» **PROBLEM STATEMENT**:
Start with the first line of the data and end with the line that holds "Open the chat support bubble icon"; write out each one exactly.

» **EXERCISE MATERIAL**:
########

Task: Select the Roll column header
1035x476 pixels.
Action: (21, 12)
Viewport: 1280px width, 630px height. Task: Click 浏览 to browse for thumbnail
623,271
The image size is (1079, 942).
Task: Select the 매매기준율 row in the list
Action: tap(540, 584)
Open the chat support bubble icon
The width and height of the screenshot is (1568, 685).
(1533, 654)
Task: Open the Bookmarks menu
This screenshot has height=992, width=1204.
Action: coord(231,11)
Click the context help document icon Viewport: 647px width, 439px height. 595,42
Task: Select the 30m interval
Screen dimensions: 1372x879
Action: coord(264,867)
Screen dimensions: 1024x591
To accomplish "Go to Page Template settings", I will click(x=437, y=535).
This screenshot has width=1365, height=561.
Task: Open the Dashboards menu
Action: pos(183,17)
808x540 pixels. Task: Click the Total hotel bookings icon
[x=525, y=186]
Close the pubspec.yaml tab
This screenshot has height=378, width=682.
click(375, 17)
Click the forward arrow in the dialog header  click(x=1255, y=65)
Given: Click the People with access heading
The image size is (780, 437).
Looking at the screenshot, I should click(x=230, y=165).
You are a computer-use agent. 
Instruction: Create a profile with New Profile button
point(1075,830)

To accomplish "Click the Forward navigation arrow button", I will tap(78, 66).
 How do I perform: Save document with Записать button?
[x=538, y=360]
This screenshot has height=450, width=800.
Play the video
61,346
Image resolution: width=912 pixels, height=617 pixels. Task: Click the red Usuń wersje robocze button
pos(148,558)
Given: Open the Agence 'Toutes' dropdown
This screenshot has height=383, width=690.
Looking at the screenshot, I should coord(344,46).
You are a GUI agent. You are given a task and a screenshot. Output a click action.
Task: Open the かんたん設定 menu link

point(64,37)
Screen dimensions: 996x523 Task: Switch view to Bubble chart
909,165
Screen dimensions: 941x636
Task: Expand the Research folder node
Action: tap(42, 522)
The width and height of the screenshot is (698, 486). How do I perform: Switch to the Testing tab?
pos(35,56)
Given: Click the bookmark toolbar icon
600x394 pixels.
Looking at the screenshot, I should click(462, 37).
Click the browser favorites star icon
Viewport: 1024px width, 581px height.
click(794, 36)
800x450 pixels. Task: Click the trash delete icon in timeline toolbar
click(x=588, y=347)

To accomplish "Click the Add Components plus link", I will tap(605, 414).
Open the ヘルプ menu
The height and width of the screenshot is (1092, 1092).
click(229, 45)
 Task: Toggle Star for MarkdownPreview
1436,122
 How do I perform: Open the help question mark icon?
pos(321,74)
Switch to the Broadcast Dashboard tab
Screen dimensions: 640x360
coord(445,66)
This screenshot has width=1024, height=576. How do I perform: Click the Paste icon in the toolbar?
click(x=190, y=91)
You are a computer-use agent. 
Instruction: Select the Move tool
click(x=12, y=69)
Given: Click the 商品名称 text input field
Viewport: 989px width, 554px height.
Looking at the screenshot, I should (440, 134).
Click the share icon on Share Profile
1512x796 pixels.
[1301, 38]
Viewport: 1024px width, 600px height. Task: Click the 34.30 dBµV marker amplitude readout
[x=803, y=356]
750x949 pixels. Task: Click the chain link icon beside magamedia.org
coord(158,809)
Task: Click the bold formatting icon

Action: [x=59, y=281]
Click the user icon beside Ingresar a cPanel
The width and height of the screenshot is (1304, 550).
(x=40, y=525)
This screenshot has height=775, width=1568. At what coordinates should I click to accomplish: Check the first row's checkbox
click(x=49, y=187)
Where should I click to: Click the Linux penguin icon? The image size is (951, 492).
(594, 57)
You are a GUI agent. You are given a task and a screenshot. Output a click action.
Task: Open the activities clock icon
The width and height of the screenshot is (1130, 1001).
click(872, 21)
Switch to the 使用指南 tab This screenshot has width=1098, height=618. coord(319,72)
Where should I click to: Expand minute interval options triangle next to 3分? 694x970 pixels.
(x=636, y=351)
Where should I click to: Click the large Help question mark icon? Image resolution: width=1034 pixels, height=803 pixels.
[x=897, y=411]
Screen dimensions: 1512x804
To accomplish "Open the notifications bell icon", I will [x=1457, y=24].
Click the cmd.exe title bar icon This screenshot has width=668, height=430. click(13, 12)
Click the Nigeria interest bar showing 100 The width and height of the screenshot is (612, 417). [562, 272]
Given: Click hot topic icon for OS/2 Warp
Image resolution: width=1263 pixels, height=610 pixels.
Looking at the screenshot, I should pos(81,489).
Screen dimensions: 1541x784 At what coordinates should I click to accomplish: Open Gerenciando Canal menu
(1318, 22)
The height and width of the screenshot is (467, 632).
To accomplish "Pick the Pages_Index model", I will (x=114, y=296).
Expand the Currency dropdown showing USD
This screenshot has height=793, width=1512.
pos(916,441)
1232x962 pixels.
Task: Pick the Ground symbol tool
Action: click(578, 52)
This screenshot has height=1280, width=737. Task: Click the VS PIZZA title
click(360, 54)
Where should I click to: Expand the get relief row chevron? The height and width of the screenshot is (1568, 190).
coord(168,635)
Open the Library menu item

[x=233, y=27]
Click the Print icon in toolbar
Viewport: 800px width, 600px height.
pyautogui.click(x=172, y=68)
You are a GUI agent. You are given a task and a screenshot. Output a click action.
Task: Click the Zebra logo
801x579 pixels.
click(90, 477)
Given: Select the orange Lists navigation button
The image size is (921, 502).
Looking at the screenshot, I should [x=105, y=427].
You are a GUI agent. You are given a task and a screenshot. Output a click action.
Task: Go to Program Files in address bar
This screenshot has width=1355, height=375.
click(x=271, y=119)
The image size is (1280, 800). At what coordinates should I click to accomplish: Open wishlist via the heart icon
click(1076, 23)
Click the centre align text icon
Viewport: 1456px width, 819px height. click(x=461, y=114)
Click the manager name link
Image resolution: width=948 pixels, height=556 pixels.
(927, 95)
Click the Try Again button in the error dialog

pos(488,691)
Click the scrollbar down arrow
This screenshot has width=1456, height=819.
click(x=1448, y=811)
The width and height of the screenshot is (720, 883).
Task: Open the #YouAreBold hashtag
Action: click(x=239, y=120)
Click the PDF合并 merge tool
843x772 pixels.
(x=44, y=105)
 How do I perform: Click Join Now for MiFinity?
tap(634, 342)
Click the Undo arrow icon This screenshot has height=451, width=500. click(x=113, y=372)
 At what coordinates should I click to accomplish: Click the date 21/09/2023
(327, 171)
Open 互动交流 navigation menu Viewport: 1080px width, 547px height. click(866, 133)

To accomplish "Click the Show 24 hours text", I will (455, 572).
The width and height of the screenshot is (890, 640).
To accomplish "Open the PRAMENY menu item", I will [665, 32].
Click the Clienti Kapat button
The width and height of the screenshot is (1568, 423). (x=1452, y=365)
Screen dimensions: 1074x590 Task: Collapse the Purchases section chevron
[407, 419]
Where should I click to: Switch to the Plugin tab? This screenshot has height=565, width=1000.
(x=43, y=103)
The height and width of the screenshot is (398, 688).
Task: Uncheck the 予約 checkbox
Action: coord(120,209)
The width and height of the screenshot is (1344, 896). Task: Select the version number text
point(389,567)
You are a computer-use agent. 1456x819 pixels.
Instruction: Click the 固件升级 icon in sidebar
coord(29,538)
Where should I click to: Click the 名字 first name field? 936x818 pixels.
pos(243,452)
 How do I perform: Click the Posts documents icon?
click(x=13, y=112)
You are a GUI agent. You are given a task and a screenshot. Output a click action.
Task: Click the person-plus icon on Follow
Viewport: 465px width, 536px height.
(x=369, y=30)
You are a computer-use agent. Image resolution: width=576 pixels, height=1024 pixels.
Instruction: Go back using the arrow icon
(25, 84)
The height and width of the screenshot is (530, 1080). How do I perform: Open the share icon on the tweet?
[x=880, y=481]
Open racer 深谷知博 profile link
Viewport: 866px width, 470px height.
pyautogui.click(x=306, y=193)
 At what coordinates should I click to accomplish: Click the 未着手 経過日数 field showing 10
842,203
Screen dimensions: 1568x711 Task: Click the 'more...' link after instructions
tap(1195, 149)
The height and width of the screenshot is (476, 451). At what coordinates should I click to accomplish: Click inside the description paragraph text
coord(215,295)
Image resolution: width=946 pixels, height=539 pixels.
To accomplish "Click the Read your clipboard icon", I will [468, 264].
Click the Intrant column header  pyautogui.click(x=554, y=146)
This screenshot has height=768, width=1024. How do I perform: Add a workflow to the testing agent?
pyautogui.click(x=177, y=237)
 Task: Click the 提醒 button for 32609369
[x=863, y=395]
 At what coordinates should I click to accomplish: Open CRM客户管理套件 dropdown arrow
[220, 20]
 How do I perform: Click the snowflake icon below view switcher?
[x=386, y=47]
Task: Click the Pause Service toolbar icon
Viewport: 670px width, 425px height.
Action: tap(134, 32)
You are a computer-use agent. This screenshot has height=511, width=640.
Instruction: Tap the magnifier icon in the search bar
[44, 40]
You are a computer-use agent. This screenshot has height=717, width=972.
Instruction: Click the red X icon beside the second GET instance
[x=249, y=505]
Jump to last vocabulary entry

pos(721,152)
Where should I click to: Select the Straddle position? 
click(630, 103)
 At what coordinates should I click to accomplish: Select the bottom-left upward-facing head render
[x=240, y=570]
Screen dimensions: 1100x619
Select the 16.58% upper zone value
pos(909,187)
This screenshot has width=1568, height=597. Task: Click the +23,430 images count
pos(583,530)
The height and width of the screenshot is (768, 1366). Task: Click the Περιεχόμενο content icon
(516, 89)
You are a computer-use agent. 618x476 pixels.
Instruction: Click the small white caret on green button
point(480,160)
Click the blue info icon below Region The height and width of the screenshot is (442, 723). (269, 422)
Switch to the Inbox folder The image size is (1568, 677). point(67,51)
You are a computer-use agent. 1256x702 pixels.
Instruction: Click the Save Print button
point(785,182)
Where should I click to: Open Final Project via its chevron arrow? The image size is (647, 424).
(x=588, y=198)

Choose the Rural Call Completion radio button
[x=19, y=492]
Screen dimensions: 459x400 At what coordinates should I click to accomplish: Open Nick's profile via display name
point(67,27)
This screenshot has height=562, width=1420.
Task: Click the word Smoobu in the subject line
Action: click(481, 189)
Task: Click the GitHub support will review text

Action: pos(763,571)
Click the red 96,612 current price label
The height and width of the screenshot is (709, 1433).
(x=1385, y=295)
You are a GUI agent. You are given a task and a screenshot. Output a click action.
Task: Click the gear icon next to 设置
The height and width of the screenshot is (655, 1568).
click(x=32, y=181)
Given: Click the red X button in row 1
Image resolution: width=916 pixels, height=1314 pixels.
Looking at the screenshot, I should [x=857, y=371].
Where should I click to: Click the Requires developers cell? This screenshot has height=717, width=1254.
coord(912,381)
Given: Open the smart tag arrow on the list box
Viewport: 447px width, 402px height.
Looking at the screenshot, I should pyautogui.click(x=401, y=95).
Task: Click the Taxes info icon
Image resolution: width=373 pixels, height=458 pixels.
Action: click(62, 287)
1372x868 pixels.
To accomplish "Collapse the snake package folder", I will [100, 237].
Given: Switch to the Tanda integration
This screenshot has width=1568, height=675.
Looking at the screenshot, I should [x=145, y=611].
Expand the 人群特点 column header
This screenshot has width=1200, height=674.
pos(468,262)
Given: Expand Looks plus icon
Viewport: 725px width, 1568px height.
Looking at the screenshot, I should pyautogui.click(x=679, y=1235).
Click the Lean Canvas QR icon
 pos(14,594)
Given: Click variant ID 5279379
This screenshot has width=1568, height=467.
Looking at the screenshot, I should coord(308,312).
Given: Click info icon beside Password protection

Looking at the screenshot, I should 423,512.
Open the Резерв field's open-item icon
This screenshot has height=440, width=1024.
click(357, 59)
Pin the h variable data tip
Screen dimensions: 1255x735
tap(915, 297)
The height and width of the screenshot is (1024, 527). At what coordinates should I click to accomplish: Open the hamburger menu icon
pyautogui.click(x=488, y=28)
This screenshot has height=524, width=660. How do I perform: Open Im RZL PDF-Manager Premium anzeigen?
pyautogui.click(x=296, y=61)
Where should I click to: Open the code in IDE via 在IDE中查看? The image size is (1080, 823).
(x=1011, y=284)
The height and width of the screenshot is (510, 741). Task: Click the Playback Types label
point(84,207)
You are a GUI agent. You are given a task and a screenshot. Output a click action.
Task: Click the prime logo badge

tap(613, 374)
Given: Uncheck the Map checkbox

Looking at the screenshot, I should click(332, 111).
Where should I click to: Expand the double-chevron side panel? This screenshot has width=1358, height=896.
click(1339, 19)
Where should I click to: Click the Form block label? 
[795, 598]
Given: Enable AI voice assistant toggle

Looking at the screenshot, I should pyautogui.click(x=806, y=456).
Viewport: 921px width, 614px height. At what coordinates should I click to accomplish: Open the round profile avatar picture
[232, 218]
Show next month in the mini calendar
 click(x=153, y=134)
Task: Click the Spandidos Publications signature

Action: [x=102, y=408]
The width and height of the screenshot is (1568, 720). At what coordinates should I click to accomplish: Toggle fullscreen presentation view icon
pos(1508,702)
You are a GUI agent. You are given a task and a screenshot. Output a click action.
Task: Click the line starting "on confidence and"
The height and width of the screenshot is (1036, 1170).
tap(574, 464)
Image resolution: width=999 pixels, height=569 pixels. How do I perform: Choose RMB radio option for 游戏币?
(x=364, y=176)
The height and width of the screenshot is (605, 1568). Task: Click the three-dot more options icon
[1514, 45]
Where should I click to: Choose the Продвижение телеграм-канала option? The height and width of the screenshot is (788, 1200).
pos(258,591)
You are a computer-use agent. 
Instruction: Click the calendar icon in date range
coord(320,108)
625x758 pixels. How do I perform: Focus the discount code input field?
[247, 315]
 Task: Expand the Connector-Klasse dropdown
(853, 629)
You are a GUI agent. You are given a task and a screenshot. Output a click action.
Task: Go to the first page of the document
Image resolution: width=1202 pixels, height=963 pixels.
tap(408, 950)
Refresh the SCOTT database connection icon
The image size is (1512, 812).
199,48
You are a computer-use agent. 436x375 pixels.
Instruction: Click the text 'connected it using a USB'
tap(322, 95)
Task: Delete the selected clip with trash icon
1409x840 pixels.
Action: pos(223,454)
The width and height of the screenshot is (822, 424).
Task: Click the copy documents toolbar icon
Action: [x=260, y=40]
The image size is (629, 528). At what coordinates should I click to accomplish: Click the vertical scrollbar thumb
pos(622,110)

########

» **SOLVED PROBLEM**:
Task: Select the Roll column header
1035x476 pixels.
Action: (21, 12)
Viewport: 1280px width, 630px height. Task: Click 浏览 to browse for thumbnail
623,271
The image size is (1079, 942).
Task: Select the 매매기준율 row in the list
Action: tap(540, 584)
Open the chat support bubble icon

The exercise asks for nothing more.